Large financial assets, low debt and a sound banking sector underpin the resilience of Kuwait’s economy, however, the country must implement a new set of measures, including a value added tax, to offset the risks of lower oil prices and uncertain output, the International Monetary Fund said
Supported by government spending, employment and credit growth, Kuwait’s non-oil gross domestic product could expand by 3 per cent this year and accelerate to 3.5 per cent over the medium term, the Washington-based lender said in a statement on Monday after concluding its Article IV consultations with Kuwait.
A rise in consumer spending, on the back of credit growth in Kuwait, has also underpinned the country’s non-oil economic growth, it noted.
With oil exports broadly flat and imports rising, the current account surplus of Kuwait would dissipate over the medium term, according to the IMF. It expects inflation in the country to increase to 1.8 per cent this year from 1.1 per cent in 2019, as house rents begin to recover.
The banking system in the country remains sound and the system-wide capital adequacy ratio climbed to 17.6 per cent as of September 2019 – well above the required regulatory ratio – with banks in the country flushed with short-term liquidity.
Kuwait’s equity markets also outperformed the country’s Gulf peers in 2019, partly benefiting from portfolio inflows after inclusion of Kuwaiti equities in the FTSE Russel and MSCI emerging markets indexes. MSCI Kuwait surged 29 per cent last year, compared to a 15 per cent rise in MSCI GCC and MSCI Emerging Markets indexes. Market capitalisation of Borsa Kuwait, the oldest bourse in the region, also climbed to an all-time high of $35 billion (Dh128.5bn) in December 2019, the IMF noted.
Assets of the Kuwait Investment Authority, the country’s sovereign wealth fund, surpassed 410 per cent of the country’s GDP by the end of 2019. Its Future Generations Fund also continued to receive mandatory contributions from the government, as it generated strong returns on its assets, which bodes well for the economy, according to the IMF mission’s estimates.
Kuwait, like its GCC peers, has embarked on fiscal and structural reforms of its economy including improvements in its business climate, a reduction of the government’s role in the economy, deepening capital markets, and prioritising development of small and medium-sized enterprises. The aim is to boost private sector growth, however, the fiscal adjustment needed is “proving difficult” due to the public’s opposition to reducing the public wage bill, subsidies and introducing new taxes, the IMF said.

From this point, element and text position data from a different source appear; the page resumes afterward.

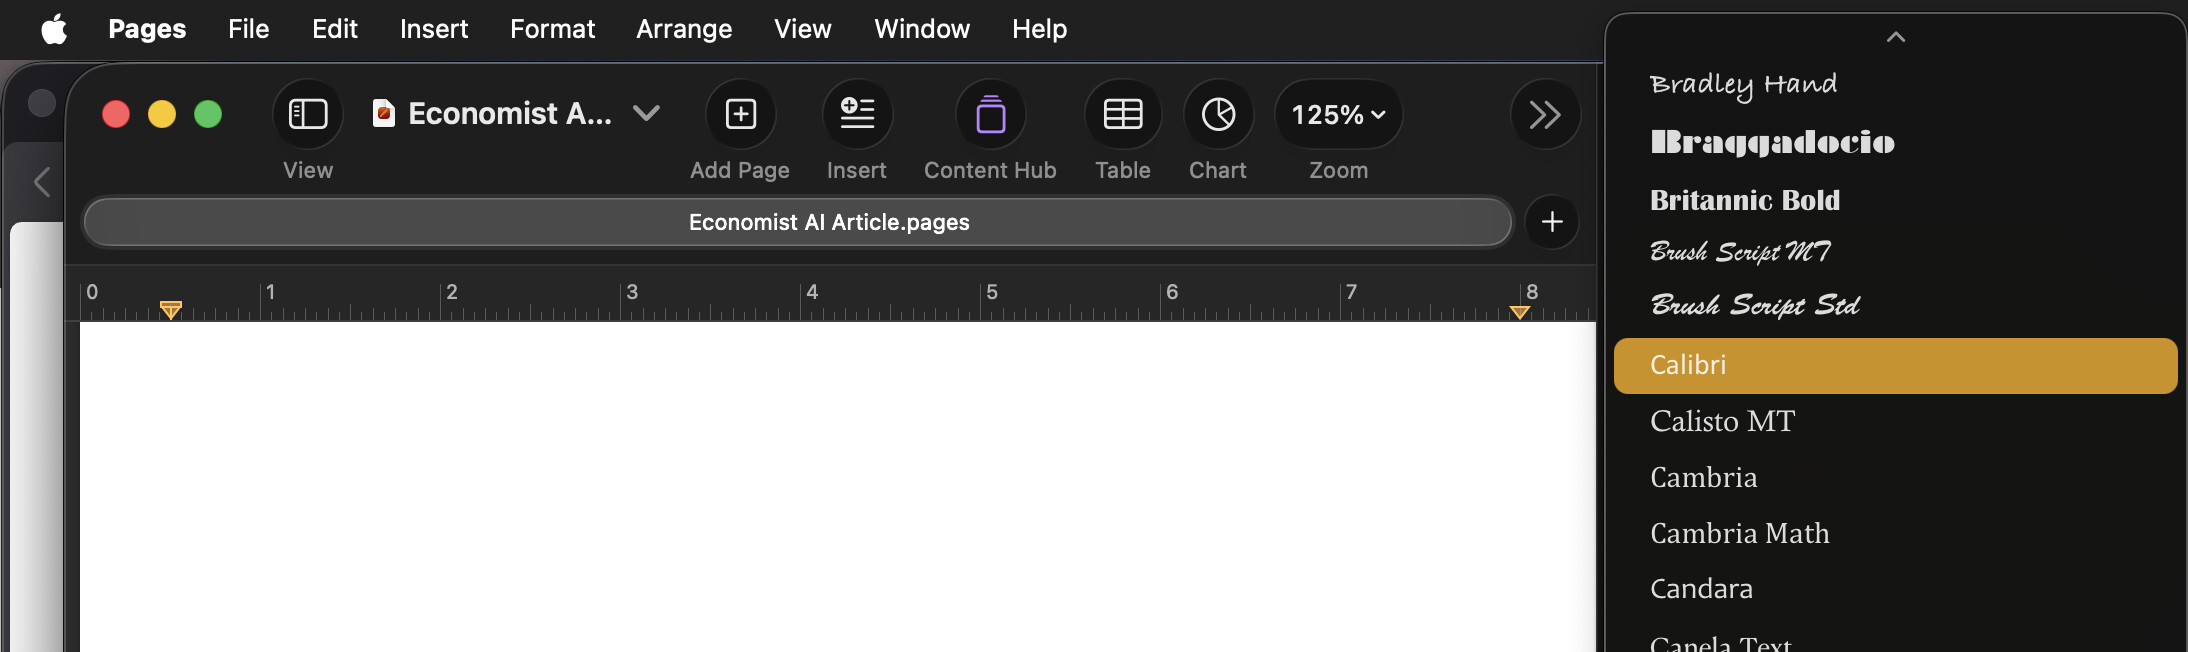2188x652 pixels.
Task: Open the Arrange menu
Action: tap(684, 29)
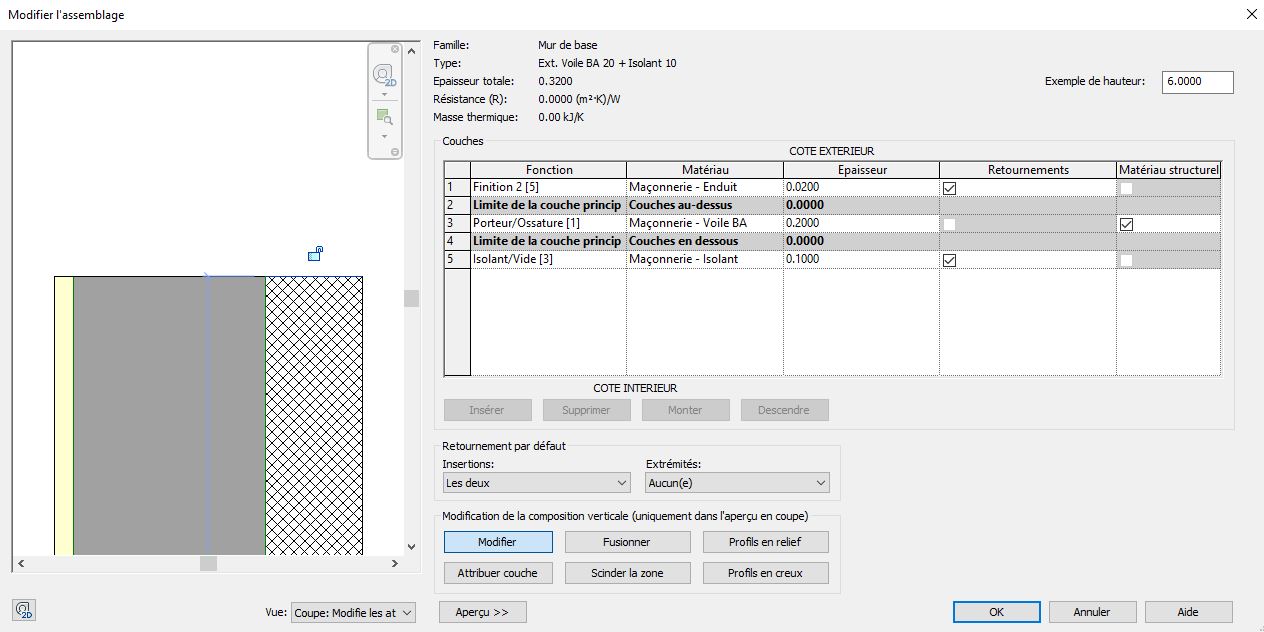Image resolution: width=1264 pixels, height=632 pixels.
Task: Click the padlock icon above the wall section
Action: click(315, 254)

Introduction of a 5 per cent VAT would “broaden the tax base, yield stable revenue, help upgrade tax administration capacity and contribute to a deeper understanding of the input-output structure of the economy”, the IMF said. “This would also bring Kuwait in line with Bahrain, Saudi Arabia and the UAE, which have recently implemented the tax as part of the GCC-wide agreement.”
Delays in fiscal reforms, the IMF said, would amplify the country’s fiscal financing needs, while slow progress on the economy’s structural reforms could dampen growth.
Weaker-than-expected global growth could drive oil prices lower and a sustained drop in crude prices would generate “unfavourable macro-financial dynamics, with weakening fiscal and current account balances and widening financing needs”, the IMF added.